Iranian President Mahmoud Ahmadinejad will visit Bolivia Tuesday to reinforce cooperation between the energy-rich allies as Tehran seeks growing influence in the region, Bolivian officials said.

Iranian President Mahmoud Ahmadinejad will visit Bolivia Tuesday to reinforce cooperation between the energy-rich allies as Tehran seeks growing influence in the region, Bolivian officials said.

After a working lunch, Ahmadinejad and his Bolivian counterpart Evo Morales will travel to El Alto, a city just outside the capital La Paz, where they will unveil a worksite funded by Iran, according to a foreign ministry statement.

The official agenda of the eight-hour visit also includes a private meeting between the leaders, who will sign bilateral agreements and hold a press conference.

The Iranian leader will arrive in Bolivia, which sits on South America's second largest gas reserves, as part of a Latin American tour that also includes stops in Brazil and Venezuela.

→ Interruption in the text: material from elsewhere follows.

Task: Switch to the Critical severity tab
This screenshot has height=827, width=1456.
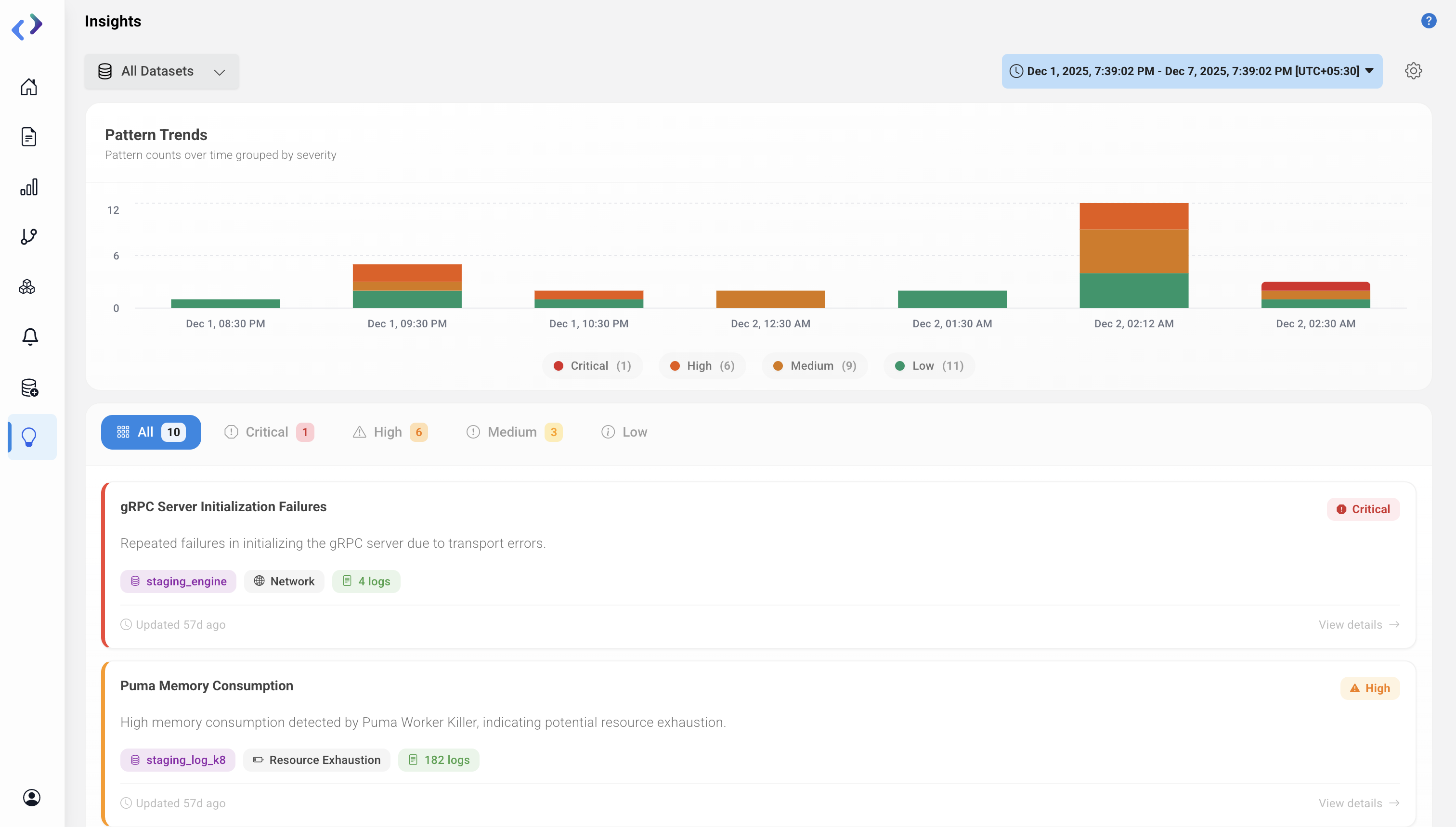Action: pos(268,432)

La Paz and Tehran established relations in September 2007 when Ahmadinejad made an official trip to Bolivia to sign trade and energy accords, including one to support the use of nuclear energy for peaceful purposes "within the framework of the Nuclear Non-Proliferation Treaty" (NPT).

Their growing ties have raised concerns in Washington and Israel.

The Jewish state suspects that the leftist governments in Bolivia and Venezuela are supplying uranium for Iran's controversial nuclear program, a charge Tehran denies.

The Morales administration, which broke its diplomatic ties with Israel in January over its military offensive into the Gaza Strip, says it doesn't currently mine uranium.

The U.S. and its European allies fear that Iran is seeking to obtain nuclear weapons under cover of its civilian nuclear energy program.